Update the myth.
Do not say that Santa leaves coal for bad boys & girls.
Tell them that Santa lives forever because he is Undead, & will suck the blood & the phlegm from bad little boys & girls.
That’ll teach the little B*****ds.
Update the myth.
Do not say that Santa leaves coal for bad boys & girls.
Tell them that Santa lives forever because he is Undead, & will suck the blood & the phlegm from bad little boys & girls.
That’ll teach the little B*****ds.
And occasionally the Easter Bunny turns up drunk and takes an eye instead[1].
[1] Not my line, forget where I heard it.
The easter bunny or the tooth fairy?
China bambina doesn’t really believe in Santa Claus. BUT we have fun every xmas preparing beer and cookies for Santa. And the look on her face on christmas morning when I rush in wake her up and tell here “santa was just here, can you hear the raindeer?” is just priceless.
She’s not really fooled as she notices the wrapping paper Santa used is the exact same as what was in the study the day before. But she’s got a sense of wonder, it’s fun and maybe she’s reserving a tiny bit of skepticism.
Not sure why a parent would want to stop having a fun time with Santa. Or the tooth fairy or the easter bunny. It’s all just kinda fun and part of being a kid. Knowing it’s 90% BS but not quite sure…that’s a good lesson for life.
Santa Claus is one of my favorite memories from childhood. I was a little upset when I found out he wasn’t real, but the years of magic were worth it to me.
When I found out Mom then inducted me into the Santa Brigade and told me that Santa really does live on in all of us, if we keep him alive. To this day I still make a large donation to Toys For Tots each year.
I won’t tell people they should or shouldn’t, but I will say I’m glad I had those few years of magic. That kind of magic is what makes being a child fun.
My Dad didn’t want to tell us Santa was real, but my mum talked him into it. I’m glad she did. It made Christmas more special. And I wasn’t upset when I realised the truth.
I’ll do the same with my own children.
What, talk your father into telling them? Shouldn’t you be the one to do that?
My sister decided not to do Santa with her littlest. There are stockings and things like that, but my niece knows that it’s all just playing pretend and she likes it. If I had children, I’d probably do the same thing.
She still gets the fun of Christmas and waking up with presents that weren’t there before, but she knows where they came from. This seems a lot better than what my sister and I went through when we were young. Our aunt was a bit of a scam artist and every year right before Christmas–often on Christmas Eve–would cry to our relatives about how her children had no toys. And so my other aunt and grandmother and various others would buy extra presents for my cousins or, if there wasn’t enough time, give my cousins the presents that had been meant for my sister and me.

Element lookup records:
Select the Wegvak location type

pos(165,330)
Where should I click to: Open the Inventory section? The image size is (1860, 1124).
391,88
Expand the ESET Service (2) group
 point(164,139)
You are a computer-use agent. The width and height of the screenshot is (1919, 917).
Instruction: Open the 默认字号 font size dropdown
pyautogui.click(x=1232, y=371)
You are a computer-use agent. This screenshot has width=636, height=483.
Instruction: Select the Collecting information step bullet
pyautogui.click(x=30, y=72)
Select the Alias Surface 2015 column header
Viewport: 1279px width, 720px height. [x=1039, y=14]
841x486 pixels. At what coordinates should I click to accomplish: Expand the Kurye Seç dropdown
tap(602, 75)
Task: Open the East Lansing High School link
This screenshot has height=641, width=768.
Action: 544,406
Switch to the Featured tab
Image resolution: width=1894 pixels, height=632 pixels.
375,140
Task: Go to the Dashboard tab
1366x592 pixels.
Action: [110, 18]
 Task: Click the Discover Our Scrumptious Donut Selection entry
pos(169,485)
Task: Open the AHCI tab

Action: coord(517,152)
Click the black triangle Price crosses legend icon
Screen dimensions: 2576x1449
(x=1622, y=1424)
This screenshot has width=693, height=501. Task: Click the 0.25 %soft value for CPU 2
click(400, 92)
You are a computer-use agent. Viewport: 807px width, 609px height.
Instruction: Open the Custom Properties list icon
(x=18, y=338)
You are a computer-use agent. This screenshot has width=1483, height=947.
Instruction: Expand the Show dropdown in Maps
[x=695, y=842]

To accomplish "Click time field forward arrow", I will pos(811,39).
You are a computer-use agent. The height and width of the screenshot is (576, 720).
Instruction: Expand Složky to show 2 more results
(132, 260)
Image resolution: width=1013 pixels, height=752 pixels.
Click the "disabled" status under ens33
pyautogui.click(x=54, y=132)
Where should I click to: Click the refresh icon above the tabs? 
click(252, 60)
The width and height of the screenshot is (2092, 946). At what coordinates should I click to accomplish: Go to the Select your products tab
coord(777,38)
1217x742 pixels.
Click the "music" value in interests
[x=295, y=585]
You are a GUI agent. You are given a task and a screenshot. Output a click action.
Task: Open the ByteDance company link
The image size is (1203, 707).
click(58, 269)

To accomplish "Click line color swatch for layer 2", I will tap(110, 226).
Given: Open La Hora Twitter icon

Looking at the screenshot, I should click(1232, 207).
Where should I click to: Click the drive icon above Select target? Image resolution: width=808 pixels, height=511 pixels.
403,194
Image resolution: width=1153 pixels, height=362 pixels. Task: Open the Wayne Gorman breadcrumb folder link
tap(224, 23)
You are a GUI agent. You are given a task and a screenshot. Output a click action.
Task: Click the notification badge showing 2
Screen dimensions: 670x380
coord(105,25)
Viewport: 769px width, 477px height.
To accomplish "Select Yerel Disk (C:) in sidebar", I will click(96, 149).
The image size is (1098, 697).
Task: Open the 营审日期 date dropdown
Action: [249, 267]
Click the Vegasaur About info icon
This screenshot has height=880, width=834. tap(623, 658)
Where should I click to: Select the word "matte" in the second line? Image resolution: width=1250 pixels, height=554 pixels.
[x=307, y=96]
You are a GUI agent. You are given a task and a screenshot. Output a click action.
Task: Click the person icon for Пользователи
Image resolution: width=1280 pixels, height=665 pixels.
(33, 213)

WRITTEN REQUEST 1:
Summarize the Santa discussion in three sentences.
WRITTEN REQUEST 2:
Set down the stretch of the Santa discussion from "And occasionally the" through "lesson for life.".
Rely only on the Santa discussion for your answers.

WRITTEN SOLUTION 1:
One commenter jokingly proposes updating the Santa myth so that an undead Santa sucks the blood and phlegm from bad children instead of leaving them coal. Several others defend the Santa tradition as fun and a source of childhood magic, and two recall that learning the truth upset them only a little or not at all. Another commenter describes a sister who does not do Santa with her youngest child, though the niece still gets stockings and knows it is all pretend.

WRITTEN SOLUTION 2:
And occasionally the Easter Bunny turns up drunk and takes an eye instead[1].
[1] Not my line, forget where I heard it.
The easter bunny or the tooth fairy?
China bambina doesn’t really believe in Santa Claus. BUT we have fun every xmas preparing beer and cookies for Santa. And the look on her face on christmas morning when I rush in wake her up and tell here “santa was just here, can you hear the raindeer?” is just priceless.
She’s not really fooled as she notices the wrapping paper Santa used is the exact same as what was in the study the day before. But she’s got a sense of wonder, it’s fun and maybe she’s reserving a tiny bit of skepticism.
Not sure why a parent would want to stop having a fun time with Santa. Or the tooth fairy or the easter bunny. It’s all just kinda fun and part of being a kid. Knowing it’s 90% BS but not quite sure…that’s a good lesson for life.